-- BEGIN DOCUMENT --

Unfortunately, he was not actually in patrol mode. He was here to deliver a summons on behalf of Cumbria Police, in respect of a speeding offence I am alleged to have committed on the M6 on 19 November last year.

Cumbria is a particularly enthusiastic user of the talivan, and - as I recall - snapped me doing 85 mph in broad daylight on a near-empty motorway. I was on my way to my daughter's wedding.

It is good to know that, when it comes to upholding the law, no expense is being spared to deal with real crime.

Sunday, July 04, 2004

North – Prisoner 7874: the story

Banged up for not paying part of my Council Tax, the media at first put me down as another "Council Tax Martyr". But getting sent to prison was not part of the plan. In this blog, I explain what happened, and why.

I don't "do" prison. For sure, I'm a campaigner, but on agriculture, fisheries and the European Union. And I have a voice. I'm a best-selling author, I've written many times for newspapers, including The Mail, and work with Christopher Booker on his weekly column in The Sunday Telegraph.

I've done television, radio – the rest. And I work as a Parliamentary advisor for the shadow agriculture team. You want questions in Parliament – I’m your man. For my shadow ministers, I've drafted over 700 in the last six month.

But I don't abuse my position. If I have a personal problem, I sort it without trying to pull strings. All I wanted a sensible magistrate to deal with a series of official stupidities that were spiralling out of control, so I could get back to work. Instead, as chairman of the Bench, I got Brian Venables. Instead of common sense, I got fourteen days in Armley Prison in Leeds.

So how did this crazy situation happen?

Our house, where I and my wife Mary have lived for the past 20 years, is in a quiet suburb of Bradford. At least it used to be quiet. But we have now been burgled five times over the last four years.

What is more, virtually every house in the street has been “done”, many more than once. My elderly neighbour across the road was mugged on her front doorstep, in broad daylight.

The responsibility for stopping this falls to the West Yorkshire Police service – recently slated as one of the worst services in the country. But you wouldn’t think so from their web site, which proudly boasts, "We will provide caring support for those who are victims and witnesses of crime and reflect public concern by vigorously investigating cases…".

In fact, they are as much use as a chocolate fireguard. The last time the house was robbed, the constable who arrived – hours later – left a trail of muddy boot-prints across our carpet. He asked us a few questions about the robbery and left. We never heard from him again.

Normally, the police are invisible. In twenty years, neither my wife nor I can ever recall them walking down our streets past our house.

We occasionally see them on the high street - in pairs. They are weighed down with belts so packed with equipment that they can’t put their arms by their sides. In their fluorescent waistcoats, they look like grotesque penguins waddling down the road. Usually, they are engaged in deep conversation – oblivious to what is going on around them.

But we have seen the police in our street. We once had twelve of them all at once, blue lights going, in their vans and cars. They came because I was trying to stop a pair of thugs masquerading as bailiffs stealing my car.

Amazingly, they hadn’t come to help me. I was assaulted, arrested, locked up and charged with resisting arrest. The charge was miraculously dropped when I proved the so-called bailiffs were acting illegally.

-- END DOCUMENT --

(PROBLEMS)
1) In the blog excerpt, how many times has the writer's house been burgled over the last four years?
2) Please reproduce word for word the part of the blog excerpt that opens with the words containing "I've done television, radio" and closes with "crazy situation happen?".

-- BEGIN SOURCE MATERIAL --

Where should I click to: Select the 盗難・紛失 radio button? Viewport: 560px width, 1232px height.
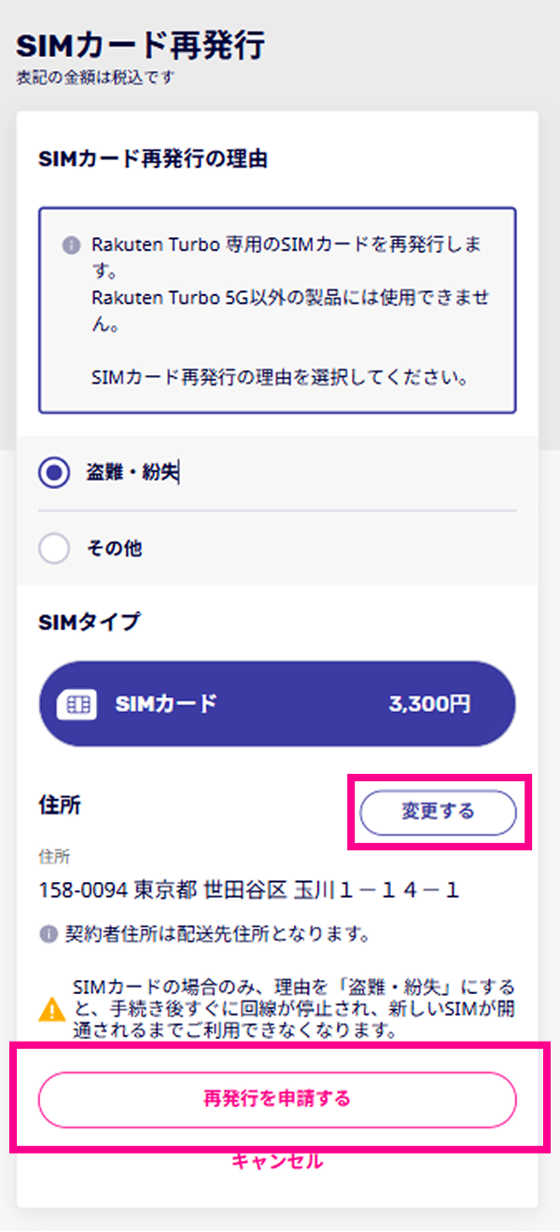54,473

-- END SOURCE MATERIAL --

(RESULTS IN ORDER)
1) Five times.

2)
I've done television, radio – the rest. And I work as a Parliamentary advisor for the shadow agriculture team. You want questions in Parliament – I’m your man. For my shadow ministers, I've drafted over 700 in the last six month.

But I don't abuse my position. If I have a personal problem, I sort it without trying to pull strings. All I wanted a sensible magistrate to deal with a series of official stupidities that were spiralling out of control, so I could get back to work. Instead, as chairman of the Bench, I got Brian Venables. Instead of common sense, I got fourteen days in Armley Prison in Leeds.

So how did this crazy situation happen?